Behold The Hero Combat Dog That Ran Down ISIS Leader Al Baghdadi
The K9 was injured in the operation, but is now recovering and may become the mascot for the work done by so many to take down the terror kingpin.
The military's working dogs are absolutely amazing. They are true heroes that fight right alongside their human teammates in literally the most dangerous scenarios one can imagine. They have a long and downright impressive history that is increasingly being appreciated. Case in point, Saturday's raid to capture or kill one of the most despicable human beings in modern history, the leader of ISIS and the mastermind of its heinous caliphate, Abu Bakr al-Baghdadi. You can read our complete in-depth coverage on the raid here, but we are elated that the brave combat K9 that was brought on that mission and supposedly injured after chasing scumbag al-Baghdadi down a dead-end tunnel where he killed himself by detonating a suicide vest is going to survive. And yes, we now have a picture of him!
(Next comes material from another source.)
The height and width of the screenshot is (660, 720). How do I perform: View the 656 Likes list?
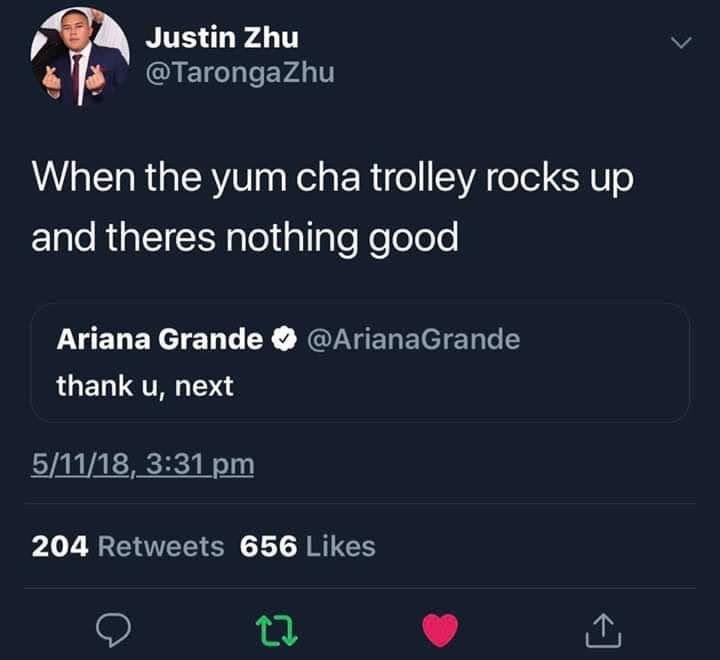click(x=308, y=546)
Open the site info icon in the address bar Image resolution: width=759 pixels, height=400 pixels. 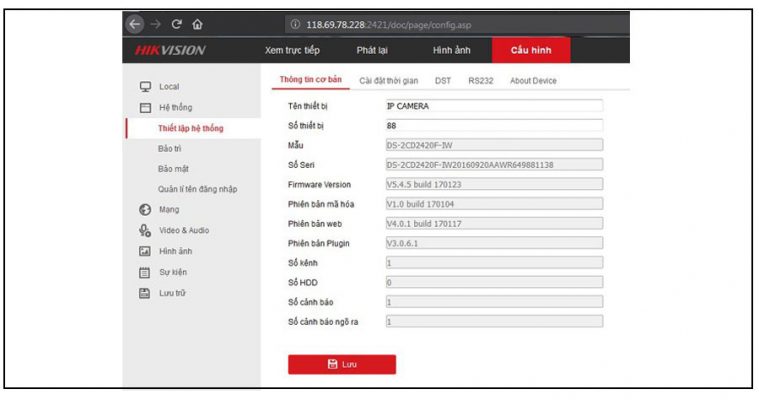[x=295, y=24]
President Trump released a photo of the dog on Twitter on Monday, stating "We have declassified a picture of the wonderful dog (name not declassified) that did such a GREAT JOB in capturing and killing the Leader of ISIS, Abu Bakr al-Baghdadi!"
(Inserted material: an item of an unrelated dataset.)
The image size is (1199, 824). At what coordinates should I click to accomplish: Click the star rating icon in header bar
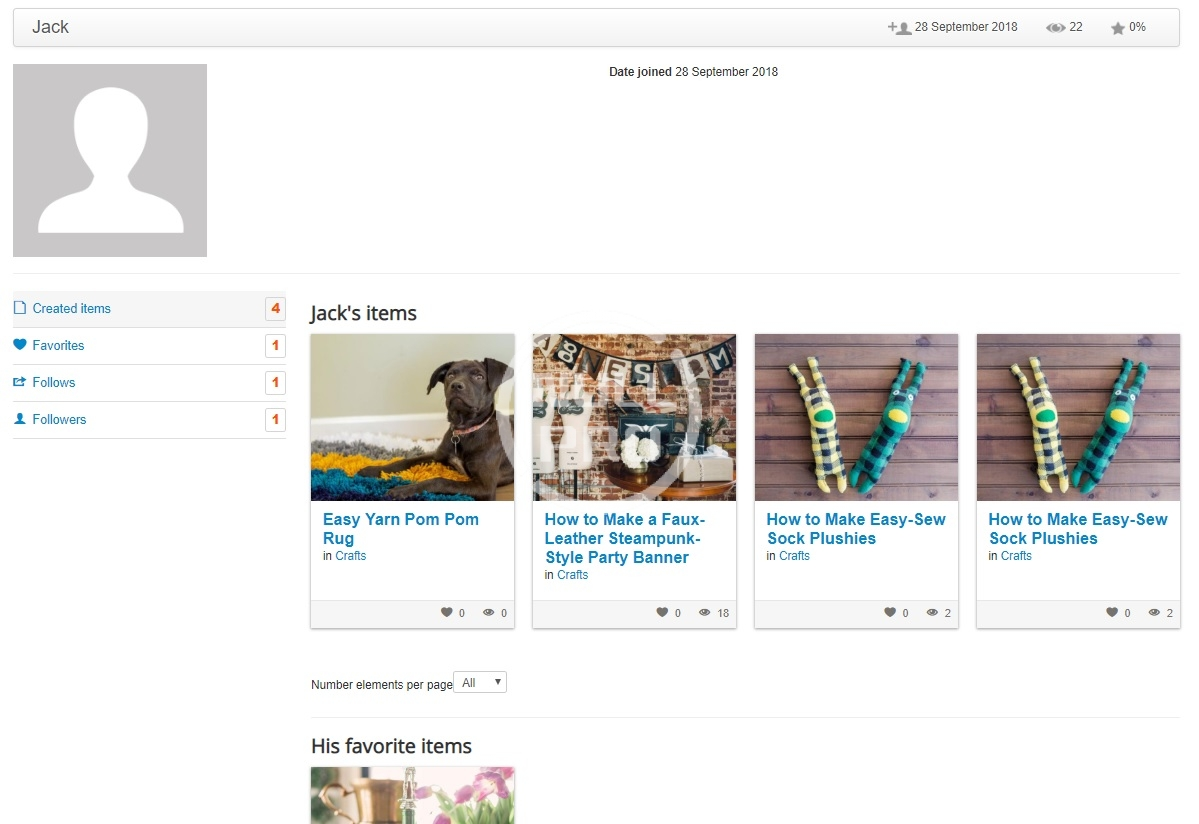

Trump made the following statements about the dog during his press conferences on Sunday morning:
Yeah. We thought, for three days, this is what was going to happen. It was actually — look, nobody was even hurt. Our K-9, as they call — I call it a dog, a beautiful dog, a talented dog — was injured and brought back. But we had no soldier injured. And they did a lot of shooting, and they did a lot of blasting, even not going through the front door. You know, you would think you go through the door. If you’re a normal person, you say, “Knock, knock. May I come in?” The fact is that they blasted their way into the house and a very heavy wall, and it took them literally seconds. By the time those things went off, they had a beautiful, big hole, and they ran in and they got everybody by surprise.
Our dog was hurt. Actually, the K-9 was hurt, went into the tunnel. But we lost nobody.
Then they went in, they blasted their way in — you’ve heard. They blasted their way in so quickly. It was incredible. Because this building was quite powerful, strong. They blasted their way in, and then all hell broke loose. It’s incredible that nobody was killed — or hurt. We had nobody even hurt. And that’s why the dog was so great. We actually had a robot to go in the tunnel, but we didn’t get it because we were tracking him very closely. But we had a robot, just in case. Because we were afraid he had a suicide vest on, and if you get close to him and he blows it up, you’re going to die. You’re going to die. He had a very powerful suicide vest.
On Sunday, I called for the dog to be formally recognized and maybe even work as a mascot for all the dedicated special operators and intelligence people who made the raid possible, but cannot accept credit for it publicly. This is a great first step. And what a good looking pooch it is! You couldn't ask for a more handsome dog from Hollywood animal actor casting. Some sources state that his name is Conan and he is supposedly a Belgian Malinois:
The special operations community's combat dogs jump out of airplanes, run into firefights, chase down terrorists, detect explosives devices, and even carry critical gear into the fight. They have become increasingly visible within the community. One was also famously brought along on the Bin Laden operation.
You are probably asking what can you can do to support these furry four-legged warriors. The answer to that doing just that is all too simple, donate right now to a military working dog foundation, such as Warrior Dog Foundation or Mission K9, which see that these amazing animals have a great life once they are retired from active service. It doesn't have to be a lot, just $5, $10, or $20 dollars can make a difference.
Let's hope we will hear more about this amazing dog in the days and weeks to come.
The special ops commando dog: a good guy's best friend and a bad guy's worst freakin' nightmare.